Diretor: Vitor Aleixo
Ano: XI
Nº: 587

“Quem tem um porquê para viver pode suportar quase todos os comos “ Voltar

Todos nós já ouvimos uma frase que se tornou um clichê que diz "a esperança é a última coisa que se perde". Geralmente aceitamos calorosamente a mensagem e até damos o nosso polegar para cima, mas sabemos por que é a última coisa que realmente nos resta? Nesta ocasião, gostaríamos de refletir sobre esse conceito de esperança, entendendo-o não como um placebo em tempos de autoajuda e de circulação de frases estimulantes nas redes sociais, mas como um elemento de nossa existência que é vital para dar plena significado para nossas vidas finito.

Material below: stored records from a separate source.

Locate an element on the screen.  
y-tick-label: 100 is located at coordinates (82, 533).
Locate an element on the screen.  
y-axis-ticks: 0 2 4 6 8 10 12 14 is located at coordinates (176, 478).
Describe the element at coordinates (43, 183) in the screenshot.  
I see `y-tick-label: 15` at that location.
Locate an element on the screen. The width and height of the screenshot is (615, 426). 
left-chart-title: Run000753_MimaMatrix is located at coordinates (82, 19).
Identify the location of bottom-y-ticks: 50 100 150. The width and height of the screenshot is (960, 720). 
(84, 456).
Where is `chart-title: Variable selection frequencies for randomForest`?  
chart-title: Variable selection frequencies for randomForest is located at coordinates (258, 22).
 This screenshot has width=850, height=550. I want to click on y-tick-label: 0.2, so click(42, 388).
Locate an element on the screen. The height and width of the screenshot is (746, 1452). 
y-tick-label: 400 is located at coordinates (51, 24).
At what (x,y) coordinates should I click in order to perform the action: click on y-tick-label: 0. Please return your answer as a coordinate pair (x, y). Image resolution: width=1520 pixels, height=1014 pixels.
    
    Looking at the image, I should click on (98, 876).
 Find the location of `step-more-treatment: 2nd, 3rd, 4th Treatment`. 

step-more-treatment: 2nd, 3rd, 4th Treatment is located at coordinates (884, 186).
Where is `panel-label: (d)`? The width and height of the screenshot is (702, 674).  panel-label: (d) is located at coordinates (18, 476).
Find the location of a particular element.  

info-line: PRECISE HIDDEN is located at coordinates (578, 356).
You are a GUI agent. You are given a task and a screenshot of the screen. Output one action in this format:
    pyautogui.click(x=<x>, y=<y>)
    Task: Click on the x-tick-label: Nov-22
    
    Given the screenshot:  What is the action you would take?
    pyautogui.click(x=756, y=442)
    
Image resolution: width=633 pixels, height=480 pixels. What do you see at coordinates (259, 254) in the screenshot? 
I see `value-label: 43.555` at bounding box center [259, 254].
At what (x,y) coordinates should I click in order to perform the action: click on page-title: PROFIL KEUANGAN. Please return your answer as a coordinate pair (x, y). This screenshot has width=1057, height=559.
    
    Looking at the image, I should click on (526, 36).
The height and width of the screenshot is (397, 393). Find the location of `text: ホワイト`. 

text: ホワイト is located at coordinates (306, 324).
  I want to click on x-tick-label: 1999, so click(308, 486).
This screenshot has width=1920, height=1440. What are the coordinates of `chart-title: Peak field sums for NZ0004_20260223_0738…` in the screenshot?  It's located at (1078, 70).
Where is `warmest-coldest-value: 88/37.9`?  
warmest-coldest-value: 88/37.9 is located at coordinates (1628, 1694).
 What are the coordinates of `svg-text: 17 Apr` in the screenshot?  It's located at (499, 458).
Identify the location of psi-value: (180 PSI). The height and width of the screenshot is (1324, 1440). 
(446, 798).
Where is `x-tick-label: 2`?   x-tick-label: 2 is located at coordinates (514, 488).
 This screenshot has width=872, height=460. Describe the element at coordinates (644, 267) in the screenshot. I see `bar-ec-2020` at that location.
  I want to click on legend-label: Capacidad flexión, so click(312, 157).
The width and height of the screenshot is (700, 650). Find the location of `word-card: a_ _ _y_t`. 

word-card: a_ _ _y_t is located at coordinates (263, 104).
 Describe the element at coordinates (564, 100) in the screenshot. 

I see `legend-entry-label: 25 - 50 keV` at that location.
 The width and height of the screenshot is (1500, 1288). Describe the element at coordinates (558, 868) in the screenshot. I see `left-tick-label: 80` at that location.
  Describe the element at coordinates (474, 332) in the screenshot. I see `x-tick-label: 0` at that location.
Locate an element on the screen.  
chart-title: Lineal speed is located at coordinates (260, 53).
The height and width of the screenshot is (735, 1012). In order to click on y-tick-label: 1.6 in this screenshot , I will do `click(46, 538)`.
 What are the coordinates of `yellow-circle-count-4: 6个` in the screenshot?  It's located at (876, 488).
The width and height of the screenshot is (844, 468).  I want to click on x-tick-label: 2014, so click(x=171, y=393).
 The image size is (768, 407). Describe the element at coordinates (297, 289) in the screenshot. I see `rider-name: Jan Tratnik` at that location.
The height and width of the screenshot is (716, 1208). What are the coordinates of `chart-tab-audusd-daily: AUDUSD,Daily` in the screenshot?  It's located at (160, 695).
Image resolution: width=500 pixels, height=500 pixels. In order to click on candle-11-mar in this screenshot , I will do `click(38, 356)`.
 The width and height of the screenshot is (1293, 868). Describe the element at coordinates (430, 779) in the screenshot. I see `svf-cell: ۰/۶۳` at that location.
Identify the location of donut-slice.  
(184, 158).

Para entender a origem do dito ditado, devemos nos referir momentaneamente à mitologia grega, particularmente ao mito da caixa de Pandora. Lembremo-nos por um momento de Prometeu, o titã amigo dos mortais por ter roubado o fogo dos deuses e no-lo dado para nosso uso. É claro que tal presente não era gratuito, e o titã recebeu o castigo divino por meio de uma figura feminina, criada especialmente para seduzir qualquer mortal:

Efesto se encarregou de moldar uma figura perfeitamente sugestiva com argila; Atena a cobriu elegantemente com roupas finas e atraentes e Hermes incutiu nela a facilidade de seduzir e manipular. Foi Pandora quem, após receber a vida pelo sopro de Zeus, foi enviada à terra dos homens com uma caixa misteriosa que não deveria ser aberta. Eventualmente, Prometeu, apesar de estar ciente dos possíveis perigos que corria por ter desonrado os deuses, não pode deixar de se apaixonar perdidamente pela preciosa criação de Deus. Tendo-se unido a Prometeu, Pandora não suportou sua curiosidade e decidiu abrir a caixa que Zeus havia convenientemente deixado para ela. Dela emergiu uma série de males que assolariam e atormentariam o mundo: o mal e a ambição aparecem na existência terrena. Ao tentar fechar a caixa, a bela criação dos deuses percebeu a presença de um pequeno exemplar, um pássaro, que representaria o que resta no fundo do cubículo que continha tantas desgraças: é uma representação alegórica da esperança.

Depois de completar o ciclo do calendário gregoriano, podemos apreciar que um "bom estado de espírito" circula sem cessar, sustentado pelo desejo de renovação das esperanças para o próximo ano. Embora a sensação de renovação seja certamente boa, o que ela realmente muda? A respeito do referido mito, o filósofo alemão Friedrich Nietzsche interpretou que a esperança, longe de ser um "bem" remanescente em meio a tanta miséria, é em si o pior dos males, pois não faz senão prolongar o estado de sofrimento. Homens. Nesse caso particular, o pensador alemão estaria destruindo a noção de “espera” sem ação através, sem conhecimento intercessor e sem vontade concreta de mudança de poder (seu problema é contra a espera irracional que prolonga situações insuportáveis, totalmente evitáveis).

Diante do exposto, é necessário refletir por um segundo sobre o sentido de nos perguntarmos "por que isso acontece comigo?", reflexão recorrente toda vez que a vida nos dá um daqueles tapas na cara que nos fazem tremer. Bem, meus amigos, diante de tamanha preocupação, a contrarresposta é "por que isso não dever-me-ia tocar?", filtrada pelo fato de que devemos ser críticos ao discurso existencialista niilista que nos vendeu a ideia de que devemos aceitar e suportar com coragem heroica o suposto absurdo absoluto de nossas vidas (Sartre) e pensar que talvez o saudável aceitar seja nossa própria incapacidade de reconhecer significados supremos que excedam nosso caprichoso desejo pessoal e individualista de existir de uma certa maneira.

É verdade que nossa capacidade de ação é finita e limitada, pois nunca estamos completamente livres de condicionamentos biológicos, psicológicos, econômicos ou sociológicos. Ainda assim, é fundamental entendermos que o poder da esperança está na liberdade última e suprema, intransferível e impossível de romper, que não é outra senão a liberdade de escolher com que atitude enfrentaremos tais cenários que ultrapassam nossa vontade: Como reagimos às condições que não podem ser mudadas depende de nós pura e exclusivamente pela convicção de que se não podemos mudar a situação, sempre teremos o livre poder de construir nossa integridade diante dela. Claro, é difícil, mas não vale a pena tentar?